- _SELECTION_:
A more viable solution for KAFKA-4682 can be achieved by changing how group offset expiration works: preserve committed offsets as long as the group is active (has consumers). The expiration timer should start ticking the moment all group members are gone and the group transitions into Empty state. This expiration semantics implies that there is no longer a need to enforce individual offset retention times and keep individual expiration timestamps for each topic partition in the group. This is because all committed offsets in the group will expire at the same time.

This proposed change has an impact on the existing offset commit value schema. There is an expire_timestamp field in this schema that, as a result of expiring all group offsets at the same time, would become redundant (as it would repeat the same value for each offset in the group).

Offset Commit Value Schema (Version: 1) =>
  offset => Long
  metadata => String
  commit_timestamp => Long
  expire_timestamp => Long

The proposal is to create a new version of this schema and drop the expire_timestamp field:

Offset Commit Value Schema (Version: 2) =>
  offset => Long
  metadata => String
  commit_timestamp => Long

To make up for the per-offset expiration timestamp we lose in the new version of offset commit value schema, a new field is added in the group metadata value schema that indicates when the group last changed state.

Group Metadata Value Schema (Version: 1) =>
  protocol_type => String
  generation => Int
  protocol => String
  leader => String
  members => [member]
    ...

Group Metadata Value Schema (Version: 2) =>
  protocol_type => String
  generation => Int
  protocol => String
  leader => String
  current_state_timestamp => Long
  members => [member]
    ...

The rest of this section explains how these suggested changes help in implementing the new group expiration semantics.

Transitioning to `Empty` State

The expiration time of offsets in a group will be when the group becomes Empty plus retention time of offsets.retention.minutes (assuming during that time the group does not become active again). Whenever the group transitions to Empty state, current_state_timestamp resets to the value of current timestamp. Then, during any scheduled offset cleanup task, if "current timestamp" minus current_state_timestamp is greater than or equal to broker's offsets.retention.minutes for any group, all offsets in that group will be removed and the group will transition to Dead state.

- _EXERCISE MATERIAL_:
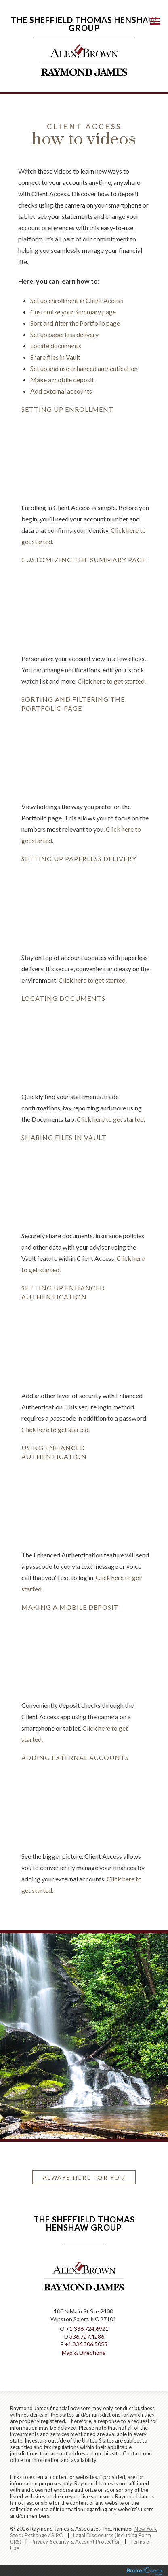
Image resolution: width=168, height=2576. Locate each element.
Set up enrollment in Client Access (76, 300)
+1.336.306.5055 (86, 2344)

* * *

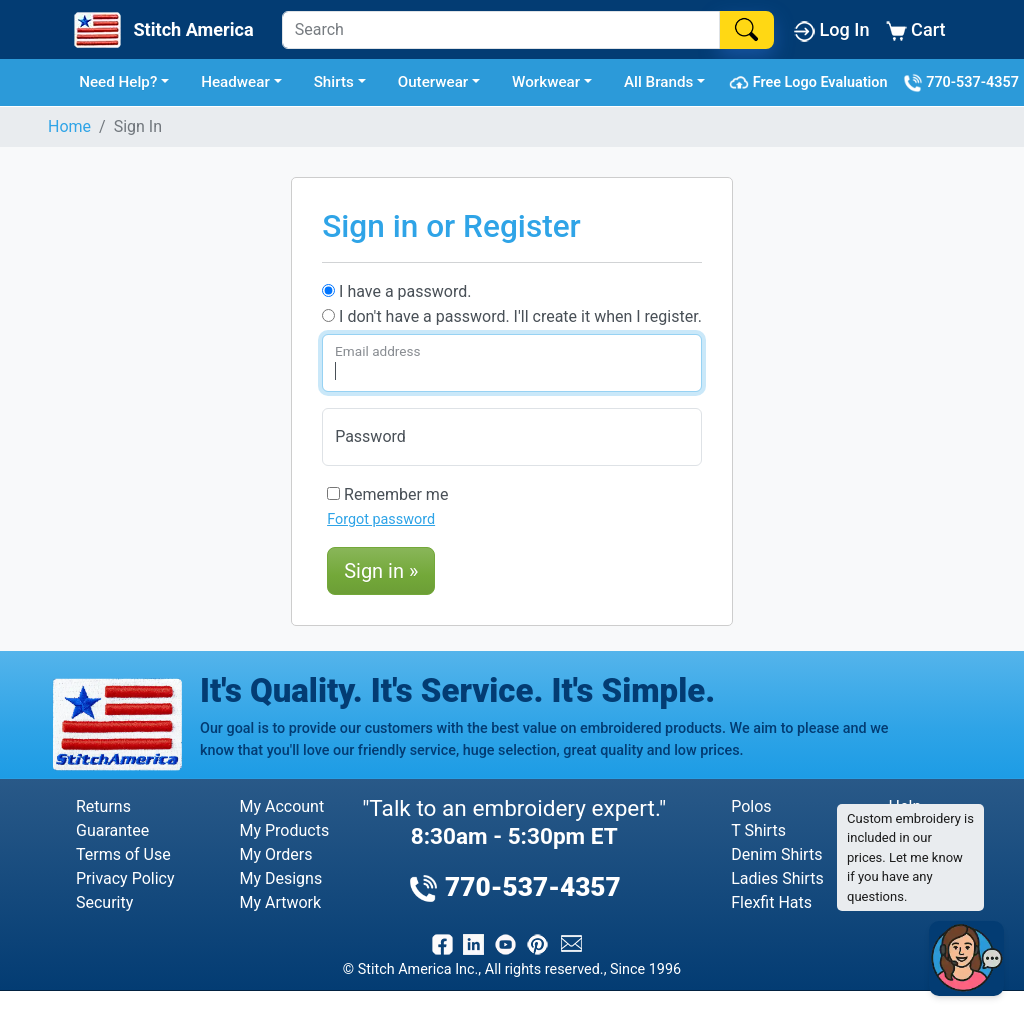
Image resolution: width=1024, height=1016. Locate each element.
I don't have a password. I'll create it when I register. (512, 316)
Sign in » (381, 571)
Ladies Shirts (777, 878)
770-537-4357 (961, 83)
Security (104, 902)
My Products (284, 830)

- _REQUIRED ACTIONS_:
1. Rewrite the paragraph of the text on group offset expiration that begins "A more viable solution for KAFKA-4682" as a short bulleted list, keeping its main facts.
2. Output, unchanged, all of the rows from the one containing "Ladies Shirts (777, 878)" down to the one containing "My Products (284, 830)", with both of those rows included.
The rows have no connection to the text on group offset expiration.

- _OUTPUTS IN ORDER_:
1.
- KAFKA-4682 can be better addressed by changing how group offset expiration works.
- Committed offsets are preserved for as long as the group is active, meaning it has consumers.
- The expiration timer starts once all group members are gone and the group transitions into Empty state.
- Individual offset retention times and per-topic-partition expiration timestamps are no longer needed, because all committed offsets in the group expire at the same time.

2.
Ladies Shirts (777, 878)
770-537-4357 (961, 83)
Security (104, 902)
My Products (284, 830)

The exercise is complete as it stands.